# [TASK INSTRUCTIONS]
What you give back should match the entries below character for character.

---------- DATA SHOWN

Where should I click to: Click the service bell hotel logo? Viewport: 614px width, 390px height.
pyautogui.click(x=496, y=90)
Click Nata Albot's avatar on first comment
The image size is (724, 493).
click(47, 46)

--------------------

# [FINISHED EXERCISE]
Where should I click to: Click the service bell hotel logo? Viewport: 614px width, 390px height.
pyautogui.click(x=496, y=90)
Click Nata Albot's avatar on first comment
The image size is (724, 493).
click(47, 46)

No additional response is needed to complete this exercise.